Commodities / Crude Oil Jul 13, 2007 - 06:10 PM GMT

By: Elliot_H_Gue

Commodities Earlier this week, I was invited on Canadian television to offer a real-time analysis of the latest weekly petroleum report from the US EIA. The Petroleum Status Report is released each week at 10:30 am EST, detailing exactly how much oil, gasoline and distillate is currently in storage in the US.

Sometimes, the report just isn't all that interesting nor does it always have much of an impact on market prices for crude and gasoline. But that certainly hasn't been the case this year.


The weekly status report continues to reveal a highly unusual and persistent problem developing in the US market for crude and refined products. Specifically, the US is absolutely awash in crude oil, yet it's experiencing a growing shortage of motor gasoline just as we enter the peak of the summer driving season.

And, more recently, the gasoline supply shortage is starting to have knock-on effects for supplies of another key class of refined products known as distillates. Key distillate fuels include diesel and heating oil. This will become a bigger issue as we head into the winter heating season; heating oil is still a key source of heat in certain regions of the nation, and the winter marks a season of heavy demand for distillate fuel.

Before we delve into the market for refined products, however, check out the chart of crude oil inventories:

TEL 070713 crude
Source: EIA

This chart includes four separate lines plotted over a 52-week time scale. The light blue line represents the five-year average of crude oil in storage, while the purple and yellow lines represent the five-year high and low of crude storage, respectively. Note the five-year highs and lows don't include data for 2007. The final dark blue line represents the progression of crude inventories so far in 2007.
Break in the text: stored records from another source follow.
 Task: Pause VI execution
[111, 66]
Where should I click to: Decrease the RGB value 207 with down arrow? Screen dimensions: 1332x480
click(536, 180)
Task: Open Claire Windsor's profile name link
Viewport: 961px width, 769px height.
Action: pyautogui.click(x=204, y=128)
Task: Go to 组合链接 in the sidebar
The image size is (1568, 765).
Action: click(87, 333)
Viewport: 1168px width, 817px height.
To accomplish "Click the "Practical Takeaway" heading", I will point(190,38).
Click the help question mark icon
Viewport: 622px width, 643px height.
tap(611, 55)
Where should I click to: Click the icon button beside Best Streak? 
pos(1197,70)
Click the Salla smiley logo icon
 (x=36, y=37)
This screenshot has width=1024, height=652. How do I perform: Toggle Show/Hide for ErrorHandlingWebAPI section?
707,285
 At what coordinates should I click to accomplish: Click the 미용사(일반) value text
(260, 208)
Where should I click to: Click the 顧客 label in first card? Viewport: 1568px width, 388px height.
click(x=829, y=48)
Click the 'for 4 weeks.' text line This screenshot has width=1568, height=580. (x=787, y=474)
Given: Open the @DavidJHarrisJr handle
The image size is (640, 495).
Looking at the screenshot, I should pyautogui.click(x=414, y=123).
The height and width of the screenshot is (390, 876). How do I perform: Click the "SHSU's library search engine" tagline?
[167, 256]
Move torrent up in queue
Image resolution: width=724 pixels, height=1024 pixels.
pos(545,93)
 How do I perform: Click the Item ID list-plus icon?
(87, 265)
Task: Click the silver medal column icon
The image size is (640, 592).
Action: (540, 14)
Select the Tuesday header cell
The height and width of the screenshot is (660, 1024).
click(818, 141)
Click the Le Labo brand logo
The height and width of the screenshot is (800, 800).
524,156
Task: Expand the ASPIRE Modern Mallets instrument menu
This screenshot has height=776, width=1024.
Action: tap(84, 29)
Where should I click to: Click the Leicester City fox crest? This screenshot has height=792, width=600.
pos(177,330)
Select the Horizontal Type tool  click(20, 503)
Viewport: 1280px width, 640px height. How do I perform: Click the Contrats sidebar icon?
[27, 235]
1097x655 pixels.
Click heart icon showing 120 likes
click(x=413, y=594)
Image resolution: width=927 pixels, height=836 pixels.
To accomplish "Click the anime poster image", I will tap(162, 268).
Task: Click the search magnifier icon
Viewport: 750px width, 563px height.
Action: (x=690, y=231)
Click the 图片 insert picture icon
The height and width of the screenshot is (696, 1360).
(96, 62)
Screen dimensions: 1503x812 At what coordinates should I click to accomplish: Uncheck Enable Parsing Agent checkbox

On Wednesday, the government reported a drawdown in crude oil inventories of 1.4 million barrels, a significantly larger decline than was expected. However, this hasn't changed the broader picture for crude oil inventories this year. For most of 2007, crude oil inventories have remained at multi-year highs and far-above-average levels.

At first blush, this might seem totally incongruent with the recent action in crude. After all, oil prices have generally been climbing during the past few months and currently stand at well more than $70 per barrel. Typically, one would expect crude inventories that far above normal levels to put downward pressure on prices. And oftentimes a build-up in crude inventories signals weak oil demand.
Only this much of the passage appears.